**ИСХОДНЫЙ ТЕКСТ:**
════════════════

Изменить стиль страницы
Жестокий мир без Правды и Любви,
Скорей бы сдохнуть, чтоб тебя не видеть...

7–15

Да, ещё раз подтвердила тюрьма всё то, что и без неё, раньше я знал. Ничего нового, увы, не вынесу я отсюда, как хочет Лена С. Только старую тоску, извечную мою тоску, что и 10, и 15 лет назад уже меня мучила, да ещё разве что новую, ещё более тяжёлую безнадёжность. Есть время подумать, ещё раз всё вспомнить, проанализировать... А вокруг меня, похоже, никто особенно этими внутренними проблемами, этим интеллигентским самокопанием и самоанализом не занимается. Во всяком случае, судя по их поведению и вечно весёлым лицам... Жаль, не могу сейчас вспомнить эту цитату из Екклесиаста, где говорится, что веселье в доме глупца, а в доме мудрого – грусть...

20.1.08. 12–16

Каждая строчка, написанная здесь, будет для меня когда–нибудь (если доживу) на вес золота. А я – то не успеваю писать, то не о чем, то лень... То книгами зачитываюсь. А то – слишком уж много всего на душе, слишком много времени и страниц займёт подробное обсуждение всего этого с самим собой, да ещё так, чтобы понятно было хоть сколько–нибудь, чуть–чуть хотя бы, и стороннему читателю.

════════════════

**СТРОКИ ДАННЫХ:**

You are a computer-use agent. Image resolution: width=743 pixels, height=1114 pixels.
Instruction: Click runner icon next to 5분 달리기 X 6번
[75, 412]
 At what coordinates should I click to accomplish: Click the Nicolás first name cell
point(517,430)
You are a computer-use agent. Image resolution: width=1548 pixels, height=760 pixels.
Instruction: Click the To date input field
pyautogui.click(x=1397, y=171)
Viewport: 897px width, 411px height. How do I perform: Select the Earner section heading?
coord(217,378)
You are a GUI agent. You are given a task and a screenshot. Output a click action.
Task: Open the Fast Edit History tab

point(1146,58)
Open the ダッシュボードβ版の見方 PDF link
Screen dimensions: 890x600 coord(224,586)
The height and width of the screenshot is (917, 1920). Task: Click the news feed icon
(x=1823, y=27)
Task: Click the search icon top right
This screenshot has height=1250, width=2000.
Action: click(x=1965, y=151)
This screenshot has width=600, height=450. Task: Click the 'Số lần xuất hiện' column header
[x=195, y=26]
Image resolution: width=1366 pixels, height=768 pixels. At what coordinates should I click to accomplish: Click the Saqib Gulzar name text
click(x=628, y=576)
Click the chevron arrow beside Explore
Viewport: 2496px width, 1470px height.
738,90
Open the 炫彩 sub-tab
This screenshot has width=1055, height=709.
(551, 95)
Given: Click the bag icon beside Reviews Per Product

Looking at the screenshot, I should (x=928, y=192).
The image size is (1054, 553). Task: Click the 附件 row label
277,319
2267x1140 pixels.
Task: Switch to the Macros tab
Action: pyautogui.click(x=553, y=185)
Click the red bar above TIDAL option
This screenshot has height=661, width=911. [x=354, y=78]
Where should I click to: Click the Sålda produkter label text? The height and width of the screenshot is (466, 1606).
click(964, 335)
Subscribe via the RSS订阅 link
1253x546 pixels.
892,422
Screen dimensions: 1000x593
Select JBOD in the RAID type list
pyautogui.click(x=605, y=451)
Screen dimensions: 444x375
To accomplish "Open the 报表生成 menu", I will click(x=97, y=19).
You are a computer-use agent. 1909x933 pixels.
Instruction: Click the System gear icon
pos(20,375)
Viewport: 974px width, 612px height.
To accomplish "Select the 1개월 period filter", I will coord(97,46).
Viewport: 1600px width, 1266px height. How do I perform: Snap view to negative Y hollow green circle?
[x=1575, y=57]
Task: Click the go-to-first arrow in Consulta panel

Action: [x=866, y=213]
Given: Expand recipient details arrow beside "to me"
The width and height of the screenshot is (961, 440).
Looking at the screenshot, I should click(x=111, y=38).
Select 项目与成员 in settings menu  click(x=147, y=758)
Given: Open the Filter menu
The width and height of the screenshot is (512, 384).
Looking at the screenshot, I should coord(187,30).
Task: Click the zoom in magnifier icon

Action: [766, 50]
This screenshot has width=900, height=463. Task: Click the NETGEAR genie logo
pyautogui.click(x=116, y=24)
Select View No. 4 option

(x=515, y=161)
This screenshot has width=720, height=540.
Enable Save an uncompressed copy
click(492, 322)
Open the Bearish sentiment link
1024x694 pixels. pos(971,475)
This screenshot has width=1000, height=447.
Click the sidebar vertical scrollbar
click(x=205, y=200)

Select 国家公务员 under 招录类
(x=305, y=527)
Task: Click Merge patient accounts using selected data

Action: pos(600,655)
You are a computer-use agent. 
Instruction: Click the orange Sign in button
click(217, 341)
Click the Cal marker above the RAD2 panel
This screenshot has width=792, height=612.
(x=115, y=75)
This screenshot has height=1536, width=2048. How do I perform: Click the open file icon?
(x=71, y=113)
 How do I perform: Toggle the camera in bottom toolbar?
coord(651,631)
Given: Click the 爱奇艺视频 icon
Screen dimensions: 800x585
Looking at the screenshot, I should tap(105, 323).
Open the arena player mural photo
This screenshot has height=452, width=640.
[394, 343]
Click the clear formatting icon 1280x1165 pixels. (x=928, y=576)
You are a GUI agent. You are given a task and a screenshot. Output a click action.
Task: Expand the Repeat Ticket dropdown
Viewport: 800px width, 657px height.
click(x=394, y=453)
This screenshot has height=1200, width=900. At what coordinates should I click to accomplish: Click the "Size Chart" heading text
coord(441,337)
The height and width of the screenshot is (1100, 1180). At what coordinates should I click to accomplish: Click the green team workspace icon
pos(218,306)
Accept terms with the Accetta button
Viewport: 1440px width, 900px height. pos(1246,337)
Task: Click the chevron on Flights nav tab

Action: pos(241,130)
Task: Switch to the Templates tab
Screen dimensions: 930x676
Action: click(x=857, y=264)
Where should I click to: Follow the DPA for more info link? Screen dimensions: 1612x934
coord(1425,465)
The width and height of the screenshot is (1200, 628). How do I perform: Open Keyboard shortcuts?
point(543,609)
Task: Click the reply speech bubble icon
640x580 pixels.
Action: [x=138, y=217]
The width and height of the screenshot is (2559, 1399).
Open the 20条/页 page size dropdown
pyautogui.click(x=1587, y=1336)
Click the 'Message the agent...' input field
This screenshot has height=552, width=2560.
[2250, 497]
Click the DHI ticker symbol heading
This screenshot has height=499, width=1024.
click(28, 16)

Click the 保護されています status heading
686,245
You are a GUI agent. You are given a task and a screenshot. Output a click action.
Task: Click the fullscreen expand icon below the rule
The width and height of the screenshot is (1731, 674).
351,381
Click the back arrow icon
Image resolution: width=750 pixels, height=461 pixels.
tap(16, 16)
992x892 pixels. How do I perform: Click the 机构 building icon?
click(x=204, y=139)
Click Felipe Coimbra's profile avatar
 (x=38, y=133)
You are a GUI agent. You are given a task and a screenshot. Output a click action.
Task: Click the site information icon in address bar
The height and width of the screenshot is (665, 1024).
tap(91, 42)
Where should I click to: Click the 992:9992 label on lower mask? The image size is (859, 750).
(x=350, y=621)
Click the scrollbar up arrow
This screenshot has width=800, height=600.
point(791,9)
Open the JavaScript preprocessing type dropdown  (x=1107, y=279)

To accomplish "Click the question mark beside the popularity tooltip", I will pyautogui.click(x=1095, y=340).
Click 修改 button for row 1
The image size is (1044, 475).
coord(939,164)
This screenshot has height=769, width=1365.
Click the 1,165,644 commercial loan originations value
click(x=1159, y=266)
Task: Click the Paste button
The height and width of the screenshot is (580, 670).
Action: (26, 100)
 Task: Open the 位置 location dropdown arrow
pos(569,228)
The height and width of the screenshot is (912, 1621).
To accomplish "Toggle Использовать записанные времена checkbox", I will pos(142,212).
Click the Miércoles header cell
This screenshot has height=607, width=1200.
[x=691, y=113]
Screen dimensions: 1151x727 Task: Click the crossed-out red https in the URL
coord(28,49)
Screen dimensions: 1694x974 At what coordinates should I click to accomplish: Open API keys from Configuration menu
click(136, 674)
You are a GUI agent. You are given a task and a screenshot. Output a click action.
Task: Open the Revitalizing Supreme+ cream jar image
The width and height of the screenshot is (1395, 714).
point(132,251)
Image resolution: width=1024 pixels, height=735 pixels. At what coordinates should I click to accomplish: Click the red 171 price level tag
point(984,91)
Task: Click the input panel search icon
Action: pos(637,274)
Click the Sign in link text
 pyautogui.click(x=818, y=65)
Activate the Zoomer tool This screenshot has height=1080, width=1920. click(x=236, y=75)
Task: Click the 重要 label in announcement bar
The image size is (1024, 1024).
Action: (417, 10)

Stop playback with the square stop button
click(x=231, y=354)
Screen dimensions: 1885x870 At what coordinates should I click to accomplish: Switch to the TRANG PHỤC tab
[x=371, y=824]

════════════════

**ЗАДАНИЯ:**
1 > Переведите на английский язык предложение из исходного текста: «Есть время подумать, ещё раз всё вспомнить, проанализировать...»
2 > Перепишите без изменений фрагмент исходного текста между «Каждая строчка, написанная» и «и стороннему читателю.», включая оба этих места.
3 > Ответьте на вопросы по исходному тексту.
(a) Кто, согласно тексту, хочет, чтобы из тюрьмы было вынесено что-то новое?
(b) Из какой книги цитата о том, что веселье в доме глупца, а в доме мудрого грусть?
(c) Какая дата стоит перед абзацем, который начинается словами «Каждая строчка»?

**ОТВЕТЫ:**
1 > There is time to think, to recall everything once more, to analyze...

2 >
Каждая строчка, написанная здесь, будет для меня когда–нибудь (если доживу) на вес золота. А я – то не успеваю писать, то не о чем, то лень... То книгами зачитываюсь. А то – слишком уж много всего на душе, слишком много времени и страниц займёт подробное обсуждение всего этого с самим собой, да ещё так, чтобы понятно было хоть сколько–нибудь, чуть–чуть хотя бы, и стороннему читателю.

3 >
(a) Лена С.
(b) Из Екклесиаста.
(c) 20.1.08.